Systemd - actually quite cool
If you have a bit of reading time you might want to look at:
10 Replies
Compared to Chkconfig/Service, Systemd is a bloated, overly complicated, nightmare that has no (zero, zip, nadda) purpose being in a SERVER OS.
srs
@vonskippy:
Did you fall on your head?
Yes, but that was years ago and the scar has faded so much it's barely visible anymore. It never stopped me getting into Mensa so I guess the damage can't have been that bad.
@vonskippy:
Compared to Chkconfig/Service, Systemd is a bloated, overly complicated, nightmare that has no (zero, zip, nadda) purpose being in a SERVER OS.
That's exactly what I thought about it at first, and the reason I avoided it for so long. It's really none of those things you list, it's a good thing™. RHEL 7 is going to come with systemd but you will still be able to use chkconfig and service as before as well as the new systemctl commands.
Sadly it won't help keeping those dam kids off your lawn.
Is this command easier to type, remember, understand
chkconfig httpd --list
Or is this such a better (or shall we say cooler) way of doing it
ls /etc/systemd/system/*.wants/httpd.service
And of course only the nerds would be dumb enough to want to type this
service httpd start
When all the cool kids are typing this
systemctl start httpd service
There is NO REASON for the added complexity and longer syntax.

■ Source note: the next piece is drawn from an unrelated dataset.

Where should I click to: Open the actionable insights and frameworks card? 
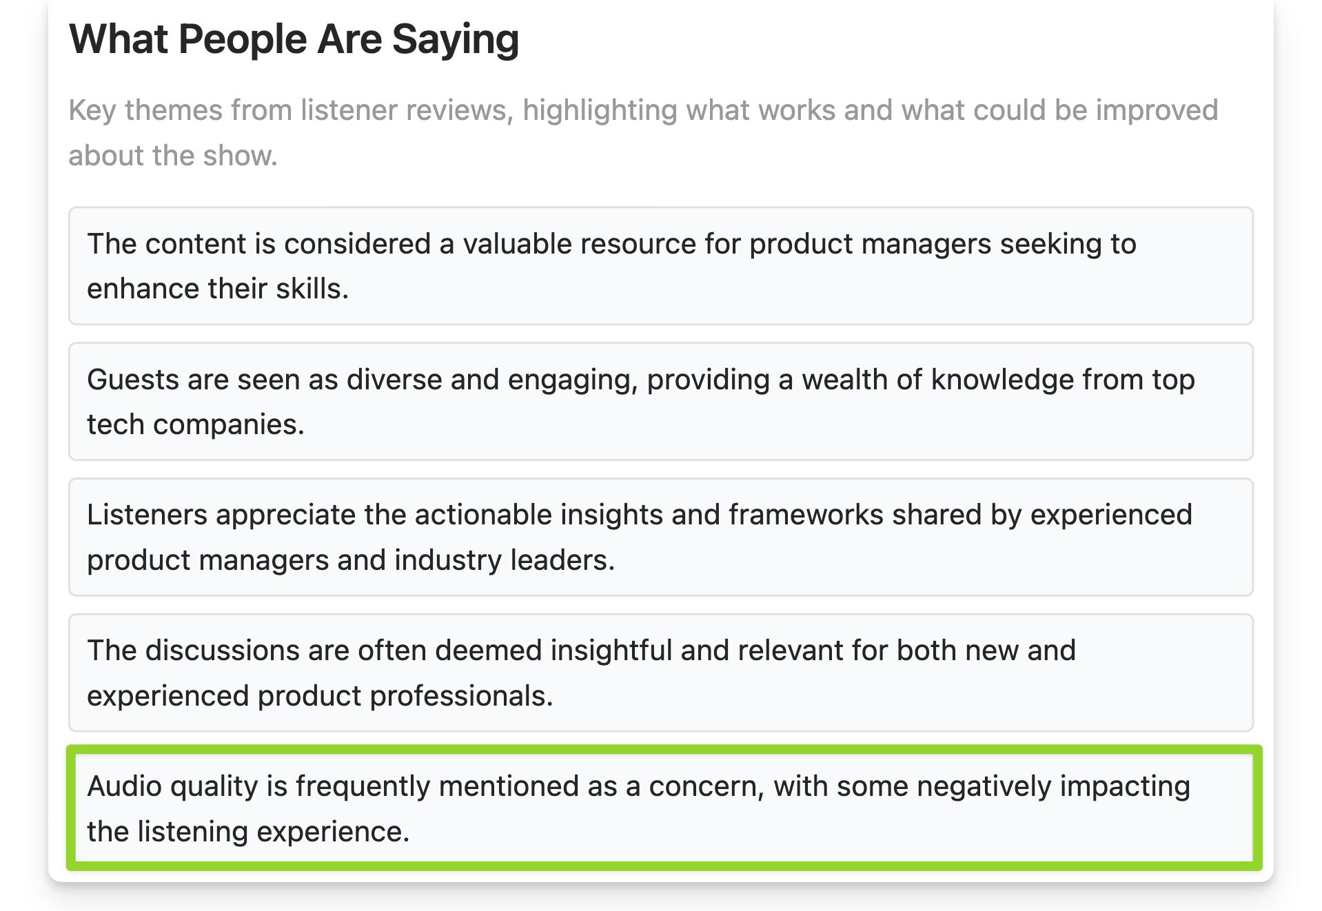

RHEL is getting major flack for letting the Fedora dorks dictate procedural calls in RHEL. It will be interesting to see if Systemd makes it past RHEL 7 into RHEL 8. There are thousands (and thousands) of scripts that will need to be tinkered with for a big fact zero gain. Most businesses frown on having their overpaid IT staff do needless work.
@vonskippy:
When all the cool kids are typing this
systemctl start httpd service
I've never needed to start anything that way, just doing for eg
systemctl start httpd
worked fine. Unless fedora etc are doing something dodgy…
It figures out dependencies and starting order of daemons. Sysvinit has to be told what order to start things in.
Because of the above it starts daemons in parallel giving a very fast boot time.
The configs are declarative ( like puppet, cfengine, etc ), not overly long shell scripts.
Systemd keeps track of processes with linux cgroups, which allows systemd to find all subprocesses of started daemons no matter how much they fork() and exec(). This is impossible with the standard rc script setup.
@sednet:
It figures out dependencies and starting order of daemons. Sysvinit has to be told what order to start things in.
Does systemd determine this on its own, or does it need to have dependencies given in a config file? If the latter, LSB sysvinit also has this capability, although whether it uses this vs. hardcoded boot sequence values depends on your distro.
A couple systemd capabilities would seem to be useful on Linode:
Starting network services on demand
. This way a less-used daemon need not sit loaded in memory (or swap) all the time just waiting for connections.ala inetdAutomatically restarting services that have died without having to run monit or similar.